### ASSIGNMENT
Transcribe the entries below with complete accuracy, excluding the pictures.

[SOURCE INFORMATION — start]

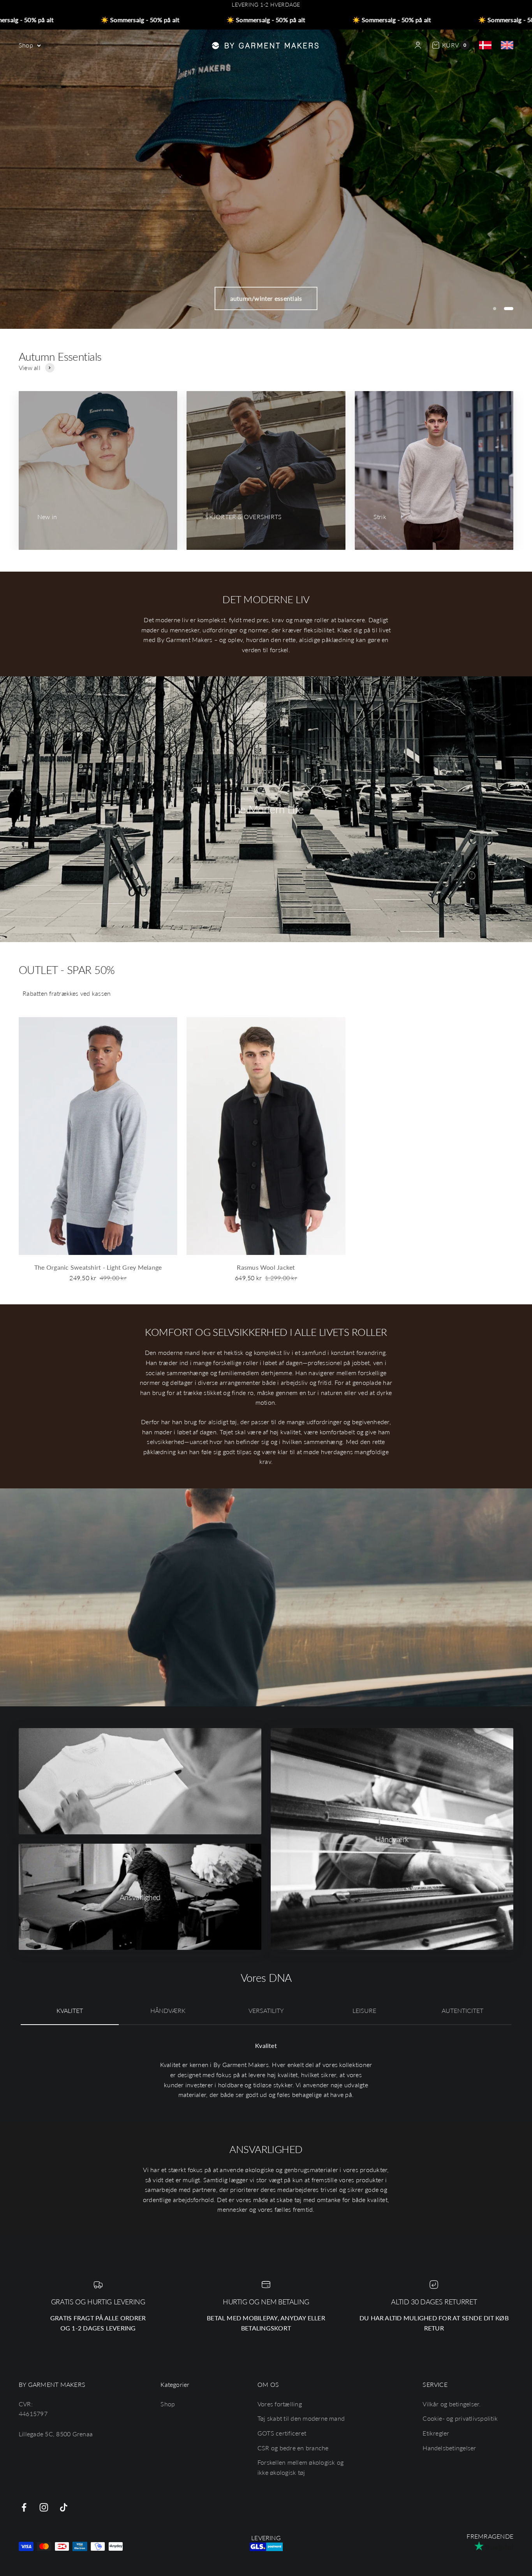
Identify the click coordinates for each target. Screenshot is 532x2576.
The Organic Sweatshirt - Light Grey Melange (98, 1267)
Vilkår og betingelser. (452, 2404)
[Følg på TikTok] (63, 2507)
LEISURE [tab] (364, 2010)
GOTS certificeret (281, 2433)
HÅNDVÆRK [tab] (167, 2010)
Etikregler (436, 2433)
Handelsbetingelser (449, 2447)
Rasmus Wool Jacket (266, 1267)
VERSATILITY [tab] (266, 2010)
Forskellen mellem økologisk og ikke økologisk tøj (300, 2467)
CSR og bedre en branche (293, 2447)
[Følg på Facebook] (24, 2507)
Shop (26, 45)
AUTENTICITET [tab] (462, 2010)
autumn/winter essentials (266, 298)
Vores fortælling (279, 2404)
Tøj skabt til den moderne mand (301, 2418)
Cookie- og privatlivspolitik (460, 2418)
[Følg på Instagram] (44, 2507)
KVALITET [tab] (69, 2010)
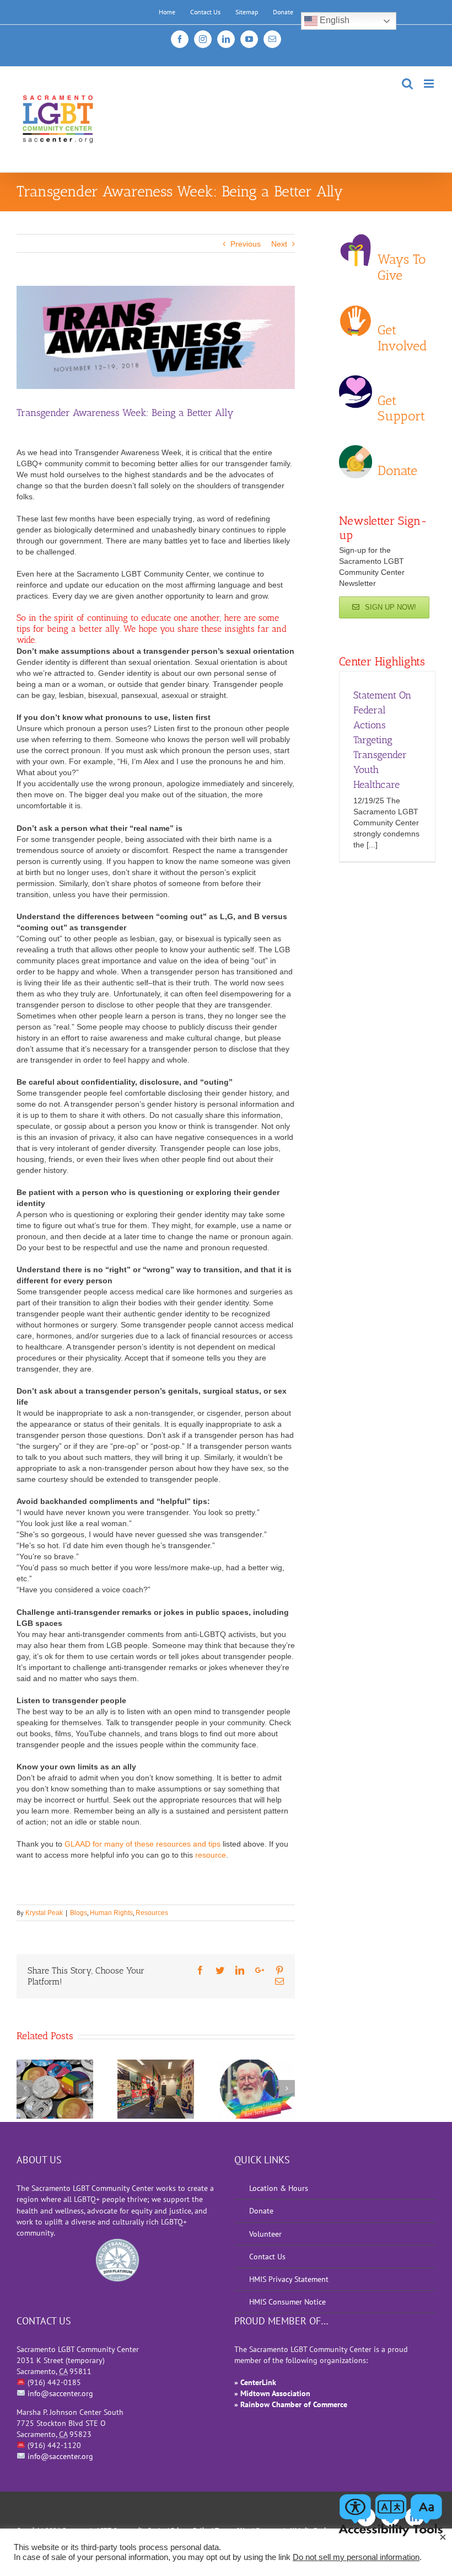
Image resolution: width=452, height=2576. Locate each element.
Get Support (401, 399)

[SOURCE INFORMATION — finish]

### WRITTEN REPLY
Identify the click coordinates for each target. Screenshot is 532x2576.
The Organic Sweatshirt - Light Grey Melange (98, 1267)
Vilkår og betingelser. (452, 2404)
[Følg på TikTok] (63, 2507)
LEISURE [tab] (364, 2010)
GOTS certificeret (281, 2433)
HÅNDVÆRK [tab] (167, 2010)
Etikregler (436, 2433)
Handelsbetingelser (449, 2447)
Rasmus Wool Jacket (266, 1267)
VERSATILITY [tab] (266, 2010)
Forskellen mellem økologisk og ikke økologisk tøj (300, 2467)
CSR og bedre en branche (293, 2447)
[Følg på Facebook] (24, 2507)
Shop (26, 45)
AUTENTICITET [tab] (462, 2010)
autumn/winter essentials (266, 298)
Vores fortælling (279, 2404)
Tøj skabt til den moderne mand (301, 2418)
Cookie- og privatlivspolitik (460, 2418)
[Følg på Instagram] (44, 2507)
KVALITET [tab] (69, 2010)
Image resolution: width=452, height=2576. Locate each element.
Get Support (401, 399)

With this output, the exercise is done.